High stakes poker is now being played by Qantas/Jetstar, Virgin Blue and Tiger Airways over the Tiger’s plans to develop a significant Sydney hub.
Tiger, controlled by Singapore Airlines as its major shareholder, is adding an Adelaide spoke to the Sydney hub from the end of July after launching into the country’s biggest intercity market, the Melbourne-Sydney route, on July 3.
More route announcements from Sydney for Tiger are expected. The focus on Sydney is catching Qantas and Virgin Blue off balance as they are locked into capacity cuts just as Tiger, which is already growing strongly off a small base, adds a potent mix of extra jets and larger volumes of very cheap seats into their most valuable domestic markets.
They are retreating while Tiger advances. It’s classic jungle warfare.
The only thing Qantas/Jetstar and Virgin Blue can do in this situation is ruin their yields by pouring their own cheap deals into their most valuable domestic routes.
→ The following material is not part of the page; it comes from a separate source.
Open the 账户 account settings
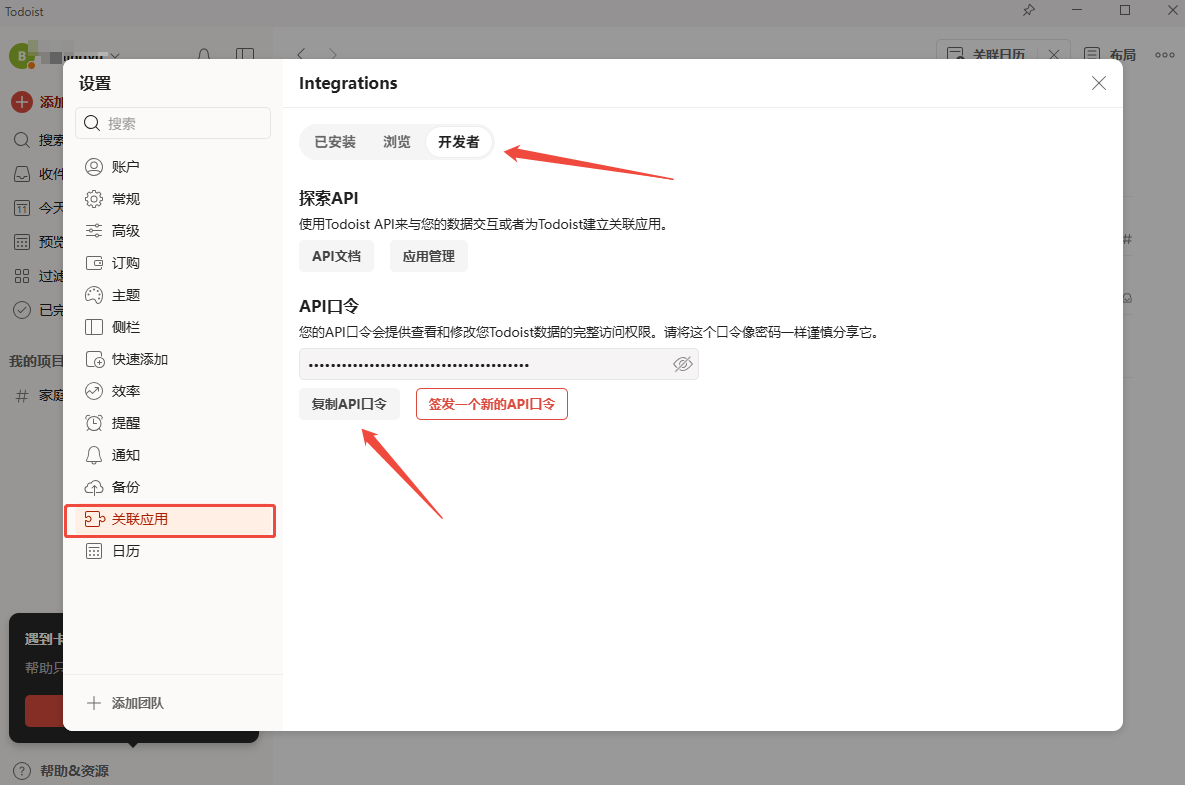 [127, 166]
It is also a huge challenge for the Qantas two brand strategy, which is already driving disaffected Qantas customers over to Virgin Blue in reaction to having their full service routes or frequencies taken over by Jetstar.
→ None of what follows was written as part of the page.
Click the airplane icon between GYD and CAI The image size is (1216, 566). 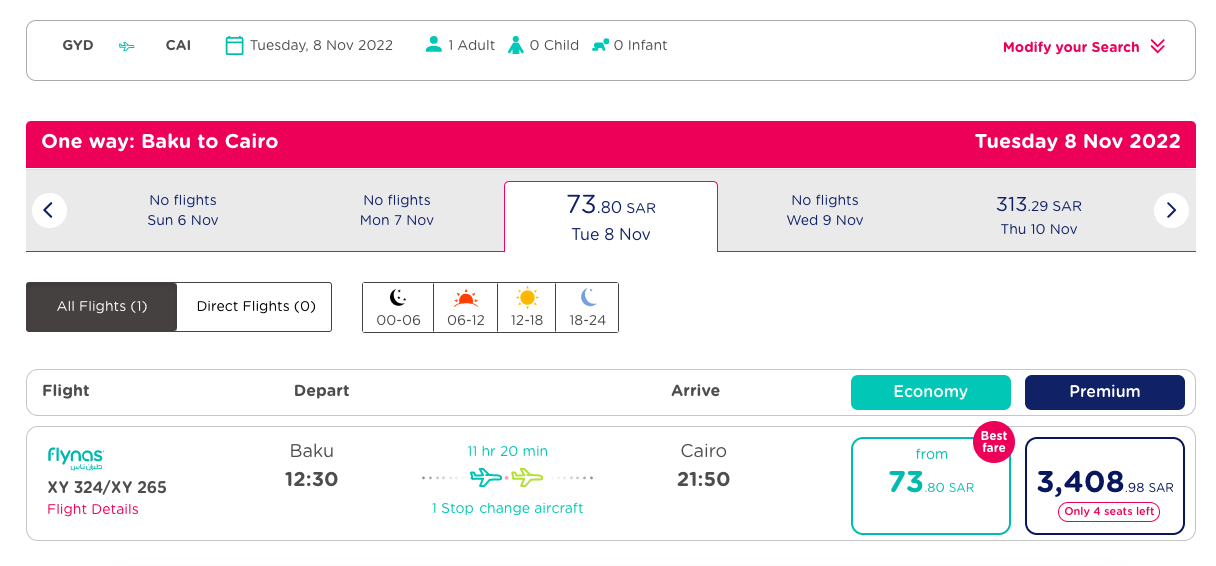click(x=127, y=46)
Everything is under pressure for the Qantas brands and Virgin. Qantas is particularly vulnerable to lower corporate account activity, but lower business activity is also hurting Virgin Blue.
Tiger, which had set out to be irrelevant when it launched in November 2007 on obscure routes, is coming into the prime routes just as the established brands face their most adverse trading conditions.
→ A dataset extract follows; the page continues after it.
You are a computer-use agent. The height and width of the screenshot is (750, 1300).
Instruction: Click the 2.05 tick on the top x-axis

In fact it is adopting the same strategy in Australia as the Virgin Blue/Pacific Blue combination and Jetstar are enacting in New Zealand, which is to exploiting open access to domestic routes to rip into an established domestic carrier, in that case, Air New Zealand.
The biggest casualty in Australia could be Qantas main line services, because of inherently higher costs and a product that may no longer be sufficiently relevant to survive even in better times.
But there is another element to Tiger’s moves out of the shadows.
This is also a show down between the trans border low cost airline franchise ambitions of Tiger, directed by Singapore Airlines; Jetstar Asia (Singapore) and Jetstar Pacific (Vietnam), run by Qantas; and Kuala Lumpur based AirAsia, which is the most successful of the three Asia-Pacific low cost franchises, with a long haul AirAsia X brand that is already muscling in on the Australia-Europe routes.
Qantas picked this fight when it launched Jetstar Asia based into Singapore Airlines’ face in November 2004. Shortly before that happened Singapore Airlines CEO, Chew Choon Seng, told me over breakfast in Singapore “We will make sure Singaroo (the venture hadn’t yet been named Jetstar Asia) goes hungry.”
Chew knows Australia and Qantas very well. He ran its affairs in Australia for many years and grew its market share strongly against Qantas before taking the top job.
He has long term strategic goals for Singapore Airlines, which, on the record, include its desire to fly the Australia-America market directly and to come out on top of any rationalisation that he sees as inevitable in the region. Chew has expressed a strong preference for acquisitions rather than mergers.
Launching the Tiger brand here in response to the Qantas “invasion” of Singapore was a consequence that Qantas didn’t see coming and it looks like it could hurt, quite a lot.